**SOURCE INFORMATION**
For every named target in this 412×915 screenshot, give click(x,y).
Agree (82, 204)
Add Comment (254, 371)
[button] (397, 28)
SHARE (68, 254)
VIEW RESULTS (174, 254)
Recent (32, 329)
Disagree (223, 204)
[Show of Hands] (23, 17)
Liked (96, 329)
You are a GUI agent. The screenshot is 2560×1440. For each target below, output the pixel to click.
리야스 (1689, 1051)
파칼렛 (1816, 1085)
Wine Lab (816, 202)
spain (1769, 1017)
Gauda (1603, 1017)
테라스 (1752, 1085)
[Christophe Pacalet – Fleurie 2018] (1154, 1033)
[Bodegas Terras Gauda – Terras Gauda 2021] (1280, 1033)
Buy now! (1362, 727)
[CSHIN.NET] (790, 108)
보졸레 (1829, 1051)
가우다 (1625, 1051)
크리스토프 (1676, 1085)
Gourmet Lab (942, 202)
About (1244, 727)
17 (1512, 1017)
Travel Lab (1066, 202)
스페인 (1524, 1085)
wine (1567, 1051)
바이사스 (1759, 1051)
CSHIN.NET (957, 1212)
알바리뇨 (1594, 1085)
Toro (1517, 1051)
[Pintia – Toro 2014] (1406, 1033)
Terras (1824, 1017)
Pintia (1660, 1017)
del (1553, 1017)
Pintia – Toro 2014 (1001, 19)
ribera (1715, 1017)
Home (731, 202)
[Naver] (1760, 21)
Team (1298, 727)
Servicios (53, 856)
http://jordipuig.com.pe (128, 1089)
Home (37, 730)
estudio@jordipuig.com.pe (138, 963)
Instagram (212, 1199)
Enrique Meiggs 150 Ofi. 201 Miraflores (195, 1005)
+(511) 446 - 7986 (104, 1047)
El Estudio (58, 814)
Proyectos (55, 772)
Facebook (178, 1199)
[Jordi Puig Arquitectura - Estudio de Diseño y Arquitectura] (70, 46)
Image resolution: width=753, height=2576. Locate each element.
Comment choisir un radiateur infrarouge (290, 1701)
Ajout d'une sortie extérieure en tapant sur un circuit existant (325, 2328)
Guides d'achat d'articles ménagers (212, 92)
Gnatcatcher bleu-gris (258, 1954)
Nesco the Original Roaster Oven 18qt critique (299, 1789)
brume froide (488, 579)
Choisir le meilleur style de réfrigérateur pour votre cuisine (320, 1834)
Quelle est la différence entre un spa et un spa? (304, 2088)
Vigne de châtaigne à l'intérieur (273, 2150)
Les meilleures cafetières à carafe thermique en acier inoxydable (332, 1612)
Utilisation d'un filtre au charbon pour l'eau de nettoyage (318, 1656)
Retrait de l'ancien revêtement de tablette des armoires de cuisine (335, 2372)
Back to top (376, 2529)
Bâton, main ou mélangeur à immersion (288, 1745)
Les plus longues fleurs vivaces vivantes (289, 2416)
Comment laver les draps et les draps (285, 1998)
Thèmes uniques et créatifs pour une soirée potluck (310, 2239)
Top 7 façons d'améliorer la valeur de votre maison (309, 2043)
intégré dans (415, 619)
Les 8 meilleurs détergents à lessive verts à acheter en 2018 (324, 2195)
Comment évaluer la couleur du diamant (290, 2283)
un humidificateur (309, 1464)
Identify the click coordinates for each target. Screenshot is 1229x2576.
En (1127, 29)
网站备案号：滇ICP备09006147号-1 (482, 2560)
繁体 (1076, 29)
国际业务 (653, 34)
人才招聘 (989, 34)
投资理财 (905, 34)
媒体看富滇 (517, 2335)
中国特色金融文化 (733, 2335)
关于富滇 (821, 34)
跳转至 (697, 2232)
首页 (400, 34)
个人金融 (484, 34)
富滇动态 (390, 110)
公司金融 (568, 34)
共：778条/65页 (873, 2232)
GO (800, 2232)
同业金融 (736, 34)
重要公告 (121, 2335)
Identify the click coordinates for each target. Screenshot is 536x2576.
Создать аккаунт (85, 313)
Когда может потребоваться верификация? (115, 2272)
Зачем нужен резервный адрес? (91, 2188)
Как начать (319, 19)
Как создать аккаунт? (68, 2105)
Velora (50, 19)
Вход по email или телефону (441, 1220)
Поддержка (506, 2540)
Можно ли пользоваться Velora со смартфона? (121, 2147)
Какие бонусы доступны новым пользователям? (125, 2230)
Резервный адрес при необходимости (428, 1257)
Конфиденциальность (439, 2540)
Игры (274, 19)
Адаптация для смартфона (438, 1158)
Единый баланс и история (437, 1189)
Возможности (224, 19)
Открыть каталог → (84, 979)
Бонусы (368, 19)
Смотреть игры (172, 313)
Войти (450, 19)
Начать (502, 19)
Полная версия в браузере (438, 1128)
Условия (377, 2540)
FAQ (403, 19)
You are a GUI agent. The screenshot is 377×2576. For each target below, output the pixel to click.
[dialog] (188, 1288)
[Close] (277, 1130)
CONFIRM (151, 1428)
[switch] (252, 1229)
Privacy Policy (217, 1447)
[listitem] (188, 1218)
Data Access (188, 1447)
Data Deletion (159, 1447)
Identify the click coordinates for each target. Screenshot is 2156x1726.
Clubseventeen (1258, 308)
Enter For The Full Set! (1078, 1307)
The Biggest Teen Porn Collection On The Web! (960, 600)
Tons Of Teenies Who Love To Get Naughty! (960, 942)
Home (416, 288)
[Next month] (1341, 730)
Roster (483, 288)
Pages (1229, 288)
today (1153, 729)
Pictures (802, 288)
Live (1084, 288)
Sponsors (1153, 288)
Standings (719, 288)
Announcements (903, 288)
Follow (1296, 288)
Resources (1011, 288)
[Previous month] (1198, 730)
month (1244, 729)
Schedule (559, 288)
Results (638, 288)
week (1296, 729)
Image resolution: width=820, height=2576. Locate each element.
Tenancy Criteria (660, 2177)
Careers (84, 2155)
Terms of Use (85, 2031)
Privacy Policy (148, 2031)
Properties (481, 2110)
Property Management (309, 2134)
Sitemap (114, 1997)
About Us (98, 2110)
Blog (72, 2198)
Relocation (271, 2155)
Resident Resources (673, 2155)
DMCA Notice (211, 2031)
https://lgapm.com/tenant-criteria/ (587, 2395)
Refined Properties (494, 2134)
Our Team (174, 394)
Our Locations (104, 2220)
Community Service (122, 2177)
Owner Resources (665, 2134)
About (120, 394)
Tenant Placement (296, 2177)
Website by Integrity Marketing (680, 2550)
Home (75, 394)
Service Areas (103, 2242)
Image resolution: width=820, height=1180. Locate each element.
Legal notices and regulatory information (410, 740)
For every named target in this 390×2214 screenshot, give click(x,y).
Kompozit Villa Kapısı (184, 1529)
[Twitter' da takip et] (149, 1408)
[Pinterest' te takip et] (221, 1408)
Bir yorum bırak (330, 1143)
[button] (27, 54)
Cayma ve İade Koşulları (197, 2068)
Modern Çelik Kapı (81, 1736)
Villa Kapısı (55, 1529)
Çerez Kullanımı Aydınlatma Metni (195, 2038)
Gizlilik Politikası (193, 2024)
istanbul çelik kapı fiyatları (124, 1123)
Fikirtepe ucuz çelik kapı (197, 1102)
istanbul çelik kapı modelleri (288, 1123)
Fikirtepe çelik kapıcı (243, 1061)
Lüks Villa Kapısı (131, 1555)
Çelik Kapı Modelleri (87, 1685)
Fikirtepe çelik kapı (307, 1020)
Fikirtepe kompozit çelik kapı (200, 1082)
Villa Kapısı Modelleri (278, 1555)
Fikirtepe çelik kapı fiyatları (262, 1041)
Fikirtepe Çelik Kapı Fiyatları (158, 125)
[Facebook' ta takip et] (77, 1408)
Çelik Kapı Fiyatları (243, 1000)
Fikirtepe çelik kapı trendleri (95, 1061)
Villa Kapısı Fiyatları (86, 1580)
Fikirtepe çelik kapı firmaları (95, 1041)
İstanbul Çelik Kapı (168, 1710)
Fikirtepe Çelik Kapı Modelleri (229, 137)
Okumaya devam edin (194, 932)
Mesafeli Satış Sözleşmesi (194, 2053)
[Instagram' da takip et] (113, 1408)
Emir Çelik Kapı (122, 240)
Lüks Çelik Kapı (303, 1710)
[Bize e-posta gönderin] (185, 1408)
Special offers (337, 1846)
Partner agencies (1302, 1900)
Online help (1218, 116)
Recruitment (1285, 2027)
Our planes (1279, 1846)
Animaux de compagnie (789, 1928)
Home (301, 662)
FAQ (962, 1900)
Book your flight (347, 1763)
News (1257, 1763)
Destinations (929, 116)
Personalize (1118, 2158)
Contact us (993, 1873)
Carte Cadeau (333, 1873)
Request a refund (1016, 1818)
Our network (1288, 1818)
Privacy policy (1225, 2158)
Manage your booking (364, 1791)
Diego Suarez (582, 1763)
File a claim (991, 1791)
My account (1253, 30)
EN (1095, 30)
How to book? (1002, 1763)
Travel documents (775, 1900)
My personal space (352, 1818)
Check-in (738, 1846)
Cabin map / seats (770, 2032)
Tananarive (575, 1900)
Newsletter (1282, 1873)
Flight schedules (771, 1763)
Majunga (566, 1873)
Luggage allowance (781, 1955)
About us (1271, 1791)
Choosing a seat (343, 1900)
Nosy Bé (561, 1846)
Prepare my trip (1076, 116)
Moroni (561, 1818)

**WORK INSTRUCTIONS**
All lines from the opening of the records through the line where "Gauda (1603, 1017)" occurs are to be output verbatim. No other line belongs in the answer.

**EXERCISE OUTPUT**
For every named target in this 412×915 screenshot, give click(x,y).
Agree (82, 204)
Add Comment (254, 371)
[button] (397, 28)
SHARE (68, 254)
VIEW RESULTS (174, 254)
Recent (32, 329)
Disagree (223, 204)
[Show of Hands] (23, 17)
Liked (96, 329)
You are a GUI agent. The screenshot is 2560×1440. For each target below, output the pixel to click.
리야스 (1689, 1051)
파칼렛 (1816, 1085)
Wine Lab (816, 202)
spain (1769, 1017)
Gauda (1603, 1017)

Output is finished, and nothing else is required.